There are two European Courts which might deal with some aspects of the criminal law: the European Court of Justice (ECJ) and the European Court of Human Rights (ECHR). 

European Court of Human Rights (ECHR)

Individuals can petition the ECHR for breaches of the European Convention of Human Rights

In summary, to take a case to the ECHR you must be the victim of a breach of a convention right and you must have exhausted all the appeals open to you in which you should have raised the issues you now wish to place before the ECHR.  The case should be taken to the ECHR within six months of the last decision in your case.
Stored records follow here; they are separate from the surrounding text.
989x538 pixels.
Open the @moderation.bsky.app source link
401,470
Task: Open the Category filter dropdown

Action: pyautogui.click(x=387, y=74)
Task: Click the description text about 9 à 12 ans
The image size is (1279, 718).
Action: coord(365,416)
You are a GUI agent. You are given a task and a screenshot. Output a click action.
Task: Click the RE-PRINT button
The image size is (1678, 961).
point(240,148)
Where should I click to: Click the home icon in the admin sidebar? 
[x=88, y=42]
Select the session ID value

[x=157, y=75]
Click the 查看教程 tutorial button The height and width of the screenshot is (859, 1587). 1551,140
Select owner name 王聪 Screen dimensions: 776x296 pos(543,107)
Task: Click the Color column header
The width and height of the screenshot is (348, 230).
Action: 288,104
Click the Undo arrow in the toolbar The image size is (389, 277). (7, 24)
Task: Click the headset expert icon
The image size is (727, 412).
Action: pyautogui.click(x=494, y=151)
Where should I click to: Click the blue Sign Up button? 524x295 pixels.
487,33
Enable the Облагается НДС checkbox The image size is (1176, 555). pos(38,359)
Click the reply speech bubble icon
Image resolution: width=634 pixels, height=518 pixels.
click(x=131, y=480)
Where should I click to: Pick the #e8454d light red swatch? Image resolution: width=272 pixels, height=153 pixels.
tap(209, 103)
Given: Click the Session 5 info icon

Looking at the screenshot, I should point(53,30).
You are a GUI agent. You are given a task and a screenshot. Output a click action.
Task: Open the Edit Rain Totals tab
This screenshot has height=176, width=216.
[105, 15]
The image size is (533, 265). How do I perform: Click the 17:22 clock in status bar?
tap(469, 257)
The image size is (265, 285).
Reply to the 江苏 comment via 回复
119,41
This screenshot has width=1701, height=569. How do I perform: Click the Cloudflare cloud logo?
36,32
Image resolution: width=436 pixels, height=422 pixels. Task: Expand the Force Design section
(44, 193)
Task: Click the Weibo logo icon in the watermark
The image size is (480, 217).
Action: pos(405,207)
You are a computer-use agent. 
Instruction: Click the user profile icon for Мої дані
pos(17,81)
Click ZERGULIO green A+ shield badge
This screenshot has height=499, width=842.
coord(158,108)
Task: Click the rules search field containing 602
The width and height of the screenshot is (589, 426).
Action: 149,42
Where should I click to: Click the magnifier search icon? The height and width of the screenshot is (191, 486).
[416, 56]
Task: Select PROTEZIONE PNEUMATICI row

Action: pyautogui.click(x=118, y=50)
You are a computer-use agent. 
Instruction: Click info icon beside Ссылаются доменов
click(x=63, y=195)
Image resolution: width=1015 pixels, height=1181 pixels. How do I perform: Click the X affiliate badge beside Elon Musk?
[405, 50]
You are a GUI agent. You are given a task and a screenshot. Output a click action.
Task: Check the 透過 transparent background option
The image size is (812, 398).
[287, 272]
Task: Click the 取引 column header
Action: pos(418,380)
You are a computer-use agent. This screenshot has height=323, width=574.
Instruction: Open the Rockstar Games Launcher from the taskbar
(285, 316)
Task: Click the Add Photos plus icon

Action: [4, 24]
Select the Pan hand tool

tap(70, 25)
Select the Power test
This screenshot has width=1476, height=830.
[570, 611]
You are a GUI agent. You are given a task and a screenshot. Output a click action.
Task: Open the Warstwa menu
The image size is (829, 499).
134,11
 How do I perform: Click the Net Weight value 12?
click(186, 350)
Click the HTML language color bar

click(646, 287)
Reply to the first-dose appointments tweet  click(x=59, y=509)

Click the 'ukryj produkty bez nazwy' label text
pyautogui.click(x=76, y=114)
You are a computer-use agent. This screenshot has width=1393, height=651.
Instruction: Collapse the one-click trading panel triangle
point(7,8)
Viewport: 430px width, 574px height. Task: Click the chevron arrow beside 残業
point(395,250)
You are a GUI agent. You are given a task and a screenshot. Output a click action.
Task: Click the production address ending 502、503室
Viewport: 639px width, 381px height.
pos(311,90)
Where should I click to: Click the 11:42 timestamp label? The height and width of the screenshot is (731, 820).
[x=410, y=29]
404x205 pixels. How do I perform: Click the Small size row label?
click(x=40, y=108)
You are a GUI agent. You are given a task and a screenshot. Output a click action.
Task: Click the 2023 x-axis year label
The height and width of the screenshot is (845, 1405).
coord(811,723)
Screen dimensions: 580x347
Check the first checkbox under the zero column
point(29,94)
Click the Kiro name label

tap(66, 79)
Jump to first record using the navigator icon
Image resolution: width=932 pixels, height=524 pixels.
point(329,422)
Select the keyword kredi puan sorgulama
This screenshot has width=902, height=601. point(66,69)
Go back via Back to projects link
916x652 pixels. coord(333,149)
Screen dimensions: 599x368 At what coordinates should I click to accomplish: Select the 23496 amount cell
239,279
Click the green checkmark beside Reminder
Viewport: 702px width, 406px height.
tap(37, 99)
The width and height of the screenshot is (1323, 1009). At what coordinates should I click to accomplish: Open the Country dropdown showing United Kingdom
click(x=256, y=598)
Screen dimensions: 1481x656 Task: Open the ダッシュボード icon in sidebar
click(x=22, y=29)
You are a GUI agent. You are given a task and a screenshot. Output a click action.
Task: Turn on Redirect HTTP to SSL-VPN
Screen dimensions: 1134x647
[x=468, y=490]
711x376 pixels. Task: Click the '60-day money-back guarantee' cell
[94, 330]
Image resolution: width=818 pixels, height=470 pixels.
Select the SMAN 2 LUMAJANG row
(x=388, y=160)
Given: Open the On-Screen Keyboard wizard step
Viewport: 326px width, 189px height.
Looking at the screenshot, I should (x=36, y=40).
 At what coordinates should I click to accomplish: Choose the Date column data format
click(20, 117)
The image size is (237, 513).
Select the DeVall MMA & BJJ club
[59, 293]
You can read more about the ECHR in the Further Information section below.

European Court of Justice (ECJ)

The ECJ does not deal with appeals from individuals.  It can give preliminary rulings concerning the interpretation and validity of UK law when a question is referred to it by the UK courts.  Such a referral is made by the UK court itself or on an application to the UK court. You can read more about the ECJ in the Further Information section below.

ARE THERE ANY APPEAL RISKS? THE 'LOSS OF TIME' ORDER

"The purpose of a loss of time direction is to prevent appeals being launched that have no prospect of succeeding"

During the process of applying for permission to appeal, the Application and Grounds of Appeal will be considered by the single judge.  If permission is refused and the application is renewed, the same documents will be considered by the full Court of Appeal.  Both the single judge and, on a renewal, the full court can make a 'loss of time' direction if they consider the appeal is wholly without merit (i.e. is unarguable).  This means they can direct that any or all the time spent in custody since the date of the Application for Permission to Appeal shall no longer count towards the sentence.  The effect of this is to increase the length of the custodial sentence that will have to be served.

The purpose of a loss of time direction is to prevent appeals being launched that have no prospect of succeeding.  

The power to order loss of time is specifically referred to in Criminal Practice Direction IX at paragraph 39E (see link to this Practice Direction in the Further Information section below) where those applying for permission to appeal are advised to seek advice before proceeding.

WANT TO KNOW MORE ABOUT Crown court trial?

If you want to know what happens at a Crown Court trial and during a judge's summing-up to a jury have a look at our Crown Court Trial Guide here.

GET LEGAL ADVICE

The most significant risk of applying for permission to appeal is an order for 'loss of time' (see above).   For this reason it is important to obtain legal advice on the merits of your appeal before starting the appeal process.  Many lawyers will be happy to advise you simply on this aspect of your case even if you do not want to instruct a legal representative to represent you at the appeal hearing itself.